Neither time nor space permits us to analyze in detail the train of reasoning adopted by Dr. Webb. We do not share the contempt, with which he treats the " poking in a puddle at a putrid carcase,' as exhibiting the meagre and superficial, as well as erroneous, knowledge of anatomy possessed by the Hindus. It is scarcely dignified or philosophical to dismiss so important a subject, in the

presence of a Hindu audience, with a sneer; or to imagine that an isolated error, albeit of the greatest dimensions, is an adequate test of a great and interesting department of human knowledge. As little do we consider the unfavourable comparison instituted between the "noble witnesses of the anatomical skill" of the Greeks, and the monsters disfiguring the walls of the Cave Temples of India, to be just, or to bear out the inferences, which the lecturer has attempted to deduce from it.

A more careful study of Hindu Chronology, imperfect as it is, must, we are much inclined to believe, have shown the Professor that no comparison could be fairly instituted between them, and that it would be almost as reasonable to judge the extraordinary monuments of an unknown era, found in Mexico and Peru, by the Greek standard.

We are disposed to regard the Cave Temples of India as Buddhistical, and not Brahminical remains; and, heterodox as the opinion is usually considered, we are inclined to believe that they are much older than any genuine Hindu relics of the Brahminical period of domination in Hindustan. We also regard them, as very long anterior to any Greek specimens of art that have come down to us. To compare things so essentially dissimilar, and produced in such different states of human society, would be very nearly akin to placing the Roman lady's tea-kettle in the scale against Watt's Steam Engine.

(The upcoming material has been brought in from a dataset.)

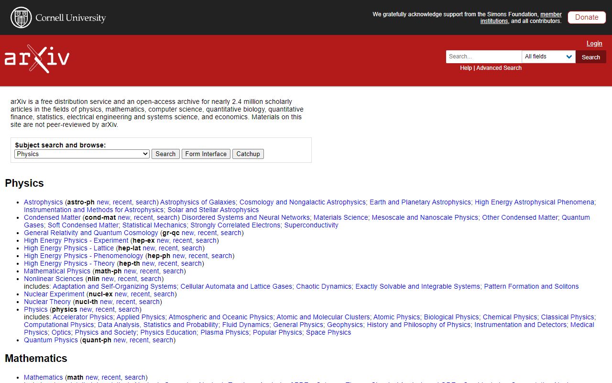The height and width of the screenshot is (383, 612).
Task: Open the Astrophysics category page
Action: click(43, 202)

We believe, and consider our belief susceptible of proof, that human anatomy was studied, and practically too, notwithstanding its imperfections, by the Hindus, long before the Greeks overcame the prejudices connected with human dissection.

With some degree of inconsistency, but with more show of reason, Dr. Webb supposes that the "Greeks derived their systems of philosophy and medicine from the Hindus," and adduces arguments to show that the close analogy between them could not have been the result of accident, or of independent observation and research.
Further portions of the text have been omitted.